On Fri, Mar 27, 2009 at 12:33 AM, ShrinkRay <[email protected]> wrote:

>
> Hey don't knock java... if background processes weren't allowed, then
> this wouldn't be an issue.
>
> But that's one of the good things about Android isn't it...  LOL.
>
> Even a proper desktop or laptop computer struggles when a big
> background process (anti virus etc.) hits and sucks resources
> (network, memory, disk etc.), away from the foreground processes.
> It's difficult to expect a a much less capable device to fare any
> better.
>
> The real problem is support and not getting an application returned in
> the first 24 hours... imagine the user who has added "big fat
> background process" as an application on their phone.  I'd imagine the
> developer of "big fat background process" doesn't add a disclaimer
> "this application may affect the quality and performance of other
> applications". How is the user to know that when your application is
> exhibiting signs of stutter or poor performance/frame rate (assuming
> it is coded right) that the issue is the background process.
>
> Maybe Google needs to add a permission to suspend/throttle background
> processing and the API needs to have a way to let the application
> suspend background processing in sections of their own code.  For
> example a game might allow background processing on loading screens or
> end of level screens, but not in time critical sections of code.
>
> Just a thought.
>
> On Mar 26, 4:52 pm, Sundog <[email protected]> wrote:
> > So the EULA for Java needs to be extended:
> >
> > "You acknowledge that Software is not designed, licensed or intended
> > for use in the design, construction, operation or maintenance of any
> > nuclear facility or side-scrolling games."
> >
> > This is why I've always avoided Java until now. If you can't write
> > realtime code what good is it, especially for critically important
> > things like nuclear plants and games?  ;)
> >
> > On Mar 26, 7:23 am, Incognito <[email protected]> wrote:
> >
> > > You will have the same problem in a computer if too many apps are
> running. The solution in a computer is to uninstall and dump those programs
> that hug too much memory. Same thing will happen in android. Those
> background processes that cannot play nice will get a bad reputation and be
> uninstalled. People must write their background processes so that they
> consume as little resources as possible or face an early death. The game
> will only stutter if there is excessive gc.
> >
> > > On Mar 26, 2009, at 9:13 AM, Stoyan Damov <[email protected]>
> wrote:
> >
> > > I don't see how opengl helps with the fact that the game's code runs
> > > on the *same* processor, as the one, doing the GC.

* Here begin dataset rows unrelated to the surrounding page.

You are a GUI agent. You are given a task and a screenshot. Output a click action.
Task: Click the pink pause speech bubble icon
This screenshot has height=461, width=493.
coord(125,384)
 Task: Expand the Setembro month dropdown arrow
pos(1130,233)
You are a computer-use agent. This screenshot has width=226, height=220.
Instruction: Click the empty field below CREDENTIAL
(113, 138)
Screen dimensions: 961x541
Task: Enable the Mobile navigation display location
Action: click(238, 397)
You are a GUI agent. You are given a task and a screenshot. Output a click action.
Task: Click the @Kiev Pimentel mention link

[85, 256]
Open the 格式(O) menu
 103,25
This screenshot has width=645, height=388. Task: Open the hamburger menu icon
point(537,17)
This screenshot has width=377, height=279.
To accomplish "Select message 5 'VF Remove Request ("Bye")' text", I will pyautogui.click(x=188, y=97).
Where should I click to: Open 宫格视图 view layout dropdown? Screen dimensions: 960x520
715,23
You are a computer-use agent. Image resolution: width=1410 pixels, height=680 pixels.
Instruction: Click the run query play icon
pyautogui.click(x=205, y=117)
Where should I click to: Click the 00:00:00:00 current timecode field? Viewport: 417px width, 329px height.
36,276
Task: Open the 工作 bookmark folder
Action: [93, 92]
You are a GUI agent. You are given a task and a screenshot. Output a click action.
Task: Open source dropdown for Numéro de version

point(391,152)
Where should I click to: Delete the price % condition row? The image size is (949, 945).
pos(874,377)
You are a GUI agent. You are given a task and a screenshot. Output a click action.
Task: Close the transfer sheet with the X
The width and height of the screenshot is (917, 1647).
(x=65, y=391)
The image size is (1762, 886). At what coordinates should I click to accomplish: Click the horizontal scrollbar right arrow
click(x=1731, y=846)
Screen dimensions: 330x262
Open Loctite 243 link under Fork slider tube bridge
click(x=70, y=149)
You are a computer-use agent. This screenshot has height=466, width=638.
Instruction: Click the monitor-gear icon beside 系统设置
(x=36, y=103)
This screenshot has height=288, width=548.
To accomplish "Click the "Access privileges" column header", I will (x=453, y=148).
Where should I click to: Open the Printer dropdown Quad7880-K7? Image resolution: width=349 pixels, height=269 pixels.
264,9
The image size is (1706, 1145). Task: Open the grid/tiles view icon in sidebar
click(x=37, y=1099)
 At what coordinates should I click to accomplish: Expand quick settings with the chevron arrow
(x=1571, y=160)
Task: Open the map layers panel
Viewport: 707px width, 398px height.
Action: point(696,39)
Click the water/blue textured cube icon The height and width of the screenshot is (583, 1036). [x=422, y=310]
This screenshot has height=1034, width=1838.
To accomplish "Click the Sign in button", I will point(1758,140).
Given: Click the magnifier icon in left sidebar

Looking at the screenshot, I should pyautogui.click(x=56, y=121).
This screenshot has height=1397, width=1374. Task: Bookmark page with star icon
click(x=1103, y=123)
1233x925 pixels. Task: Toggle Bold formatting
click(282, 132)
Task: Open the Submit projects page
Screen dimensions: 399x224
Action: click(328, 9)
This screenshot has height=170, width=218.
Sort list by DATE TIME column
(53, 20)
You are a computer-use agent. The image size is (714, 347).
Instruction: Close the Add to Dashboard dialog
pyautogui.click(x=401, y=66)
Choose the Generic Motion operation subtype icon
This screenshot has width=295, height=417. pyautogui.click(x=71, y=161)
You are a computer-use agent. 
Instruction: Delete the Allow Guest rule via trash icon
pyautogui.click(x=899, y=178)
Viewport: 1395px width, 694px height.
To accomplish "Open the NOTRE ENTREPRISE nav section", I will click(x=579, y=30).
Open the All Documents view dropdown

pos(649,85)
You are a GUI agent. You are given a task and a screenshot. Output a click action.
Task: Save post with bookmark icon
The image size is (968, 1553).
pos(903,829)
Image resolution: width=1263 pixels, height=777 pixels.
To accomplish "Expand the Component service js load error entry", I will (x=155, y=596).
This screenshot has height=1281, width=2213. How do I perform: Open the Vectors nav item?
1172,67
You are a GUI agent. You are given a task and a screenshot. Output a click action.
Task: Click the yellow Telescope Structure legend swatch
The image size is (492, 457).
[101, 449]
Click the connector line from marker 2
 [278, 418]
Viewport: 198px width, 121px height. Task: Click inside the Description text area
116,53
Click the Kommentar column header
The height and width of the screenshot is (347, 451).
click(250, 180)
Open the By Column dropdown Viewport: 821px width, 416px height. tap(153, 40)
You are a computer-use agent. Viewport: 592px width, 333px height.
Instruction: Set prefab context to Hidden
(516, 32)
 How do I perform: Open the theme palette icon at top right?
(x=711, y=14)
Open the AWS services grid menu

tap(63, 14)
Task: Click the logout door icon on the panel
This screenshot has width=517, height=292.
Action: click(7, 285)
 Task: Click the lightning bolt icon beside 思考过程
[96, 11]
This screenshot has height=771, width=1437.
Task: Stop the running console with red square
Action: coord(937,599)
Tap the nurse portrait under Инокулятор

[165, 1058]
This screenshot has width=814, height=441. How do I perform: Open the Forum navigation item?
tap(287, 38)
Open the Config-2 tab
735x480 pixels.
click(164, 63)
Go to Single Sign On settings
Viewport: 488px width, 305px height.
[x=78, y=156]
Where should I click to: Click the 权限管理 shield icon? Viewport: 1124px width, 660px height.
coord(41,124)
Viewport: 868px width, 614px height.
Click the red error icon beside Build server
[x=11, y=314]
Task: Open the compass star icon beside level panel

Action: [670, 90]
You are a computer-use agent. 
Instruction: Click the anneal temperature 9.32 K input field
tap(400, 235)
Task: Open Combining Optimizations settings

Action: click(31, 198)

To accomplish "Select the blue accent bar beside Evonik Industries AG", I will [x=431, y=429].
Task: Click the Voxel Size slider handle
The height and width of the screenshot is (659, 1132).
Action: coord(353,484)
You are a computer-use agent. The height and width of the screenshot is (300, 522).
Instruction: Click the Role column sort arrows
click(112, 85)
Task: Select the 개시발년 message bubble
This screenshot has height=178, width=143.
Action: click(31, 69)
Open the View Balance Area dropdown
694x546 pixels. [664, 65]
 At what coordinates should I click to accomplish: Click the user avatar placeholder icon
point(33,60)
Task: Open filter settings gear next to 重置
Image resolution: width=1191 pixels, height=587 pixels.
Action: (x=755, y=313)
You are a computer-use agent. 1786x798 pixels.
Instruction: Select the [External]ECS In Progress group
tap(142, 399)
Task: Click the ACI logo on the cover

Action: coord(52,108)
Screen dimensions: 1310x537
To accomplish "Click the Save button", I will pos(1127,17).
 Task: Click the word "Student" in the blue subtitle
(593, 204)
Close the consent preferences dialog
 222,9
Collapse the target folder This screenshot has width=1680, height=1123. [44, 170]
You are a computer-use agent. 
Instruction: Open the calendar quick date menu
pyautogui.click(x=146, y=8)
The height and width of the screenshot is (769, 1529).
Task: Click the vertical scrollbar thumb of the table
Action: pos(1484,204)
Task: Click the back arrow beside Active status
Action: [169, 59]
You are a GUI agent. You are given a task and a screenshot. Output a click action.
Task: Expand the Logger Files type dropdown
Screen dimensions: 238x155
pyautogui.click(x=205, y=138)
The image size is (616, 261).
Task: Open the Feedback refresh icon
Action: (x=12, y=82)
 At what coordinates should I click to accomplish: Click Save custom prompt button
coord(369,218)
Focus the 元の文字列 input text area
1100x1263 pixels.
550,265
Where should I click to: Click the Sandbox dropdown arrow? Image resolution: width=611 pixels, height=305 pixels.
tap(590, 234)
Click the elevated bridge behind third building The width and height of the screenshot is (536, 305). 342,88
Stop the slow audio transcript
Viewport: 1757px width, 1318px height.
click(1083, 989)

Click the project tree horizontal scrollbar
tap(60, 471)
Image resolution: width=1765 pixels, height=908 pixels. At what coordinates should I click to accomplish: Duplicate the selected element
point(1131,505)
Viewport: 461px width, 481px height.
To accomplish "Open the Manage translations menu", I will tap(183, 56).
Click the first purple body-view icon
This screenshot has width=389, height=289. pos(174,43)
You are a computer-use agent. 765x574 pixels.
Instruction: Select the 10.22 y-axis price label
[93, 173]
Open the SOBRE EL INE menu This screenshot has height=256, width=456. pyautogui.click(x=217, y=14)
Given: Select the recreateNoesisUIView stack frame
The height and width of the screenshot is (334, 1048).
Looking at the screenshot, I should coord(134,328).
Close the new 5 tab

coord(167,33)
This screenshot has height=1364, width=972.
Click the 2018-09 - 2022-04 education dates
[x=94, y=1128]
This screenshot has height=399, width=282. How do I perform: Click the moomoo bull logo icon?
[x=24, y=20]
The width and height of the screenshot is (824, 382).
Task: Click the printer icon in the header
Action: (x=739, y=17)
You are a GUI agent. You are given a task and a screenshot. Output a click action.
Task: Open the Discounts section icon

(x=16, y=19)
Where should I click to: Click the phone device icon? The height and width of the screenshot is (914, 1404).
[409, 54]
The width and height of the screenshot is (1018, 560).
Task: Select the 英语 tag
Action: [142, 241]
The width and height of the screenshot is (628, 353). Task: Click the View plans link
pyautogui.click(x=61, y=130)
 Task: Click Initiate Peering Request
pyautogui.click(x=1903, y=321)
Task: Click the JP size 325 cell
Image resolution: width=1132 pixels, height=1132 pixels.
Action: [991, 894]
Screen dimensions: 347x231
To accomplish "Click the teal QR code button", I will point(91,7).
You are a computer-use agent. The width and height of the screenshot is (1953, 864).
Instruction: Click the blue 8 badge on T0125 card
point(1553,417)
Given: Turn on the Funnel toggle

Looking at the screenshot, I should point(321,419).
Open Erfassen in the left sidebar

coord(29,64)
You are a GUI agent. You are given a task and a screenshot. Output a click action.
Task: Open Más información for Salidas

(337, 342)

> > > You can have all your drawing occur on the GPU, but the game will
> > > *still* stutter, if a background process triggers GC, because the very
> > > drawGameScene() call will be postponed because of the GC.
> >
> > > On Thu, Mar 26, 2009 at 1:54 PM, Incognito <[email protected]>
> wrote:
> >
> > > Did you try opengl?
> >
> > > On Mar 26, 2009, at 5:18 AM, "[email protected]" <
> [email protected]> wrote:
> >
> > > because I don't think Android can handle smooth scrolling. Tried
> > > myself with all sorts of views, surface views, always a horrible
> > > flicker even with 20 - 30fps.
> >
> > > Looking at the market its the same story. Most games don't attempt
> > > side scrolling and the ones that do end up with very jerky scrolling,
> > > e.g. deBlob $3.99 ported from iPhone. Alien Blood Bath is a similar
> > > story.
> >
> > > I'm starting to think this is a technical limitation.If it is, this
> > > could mean our games never compete with other mobile platforms and
> > > could limit Android's ability to compete in the market.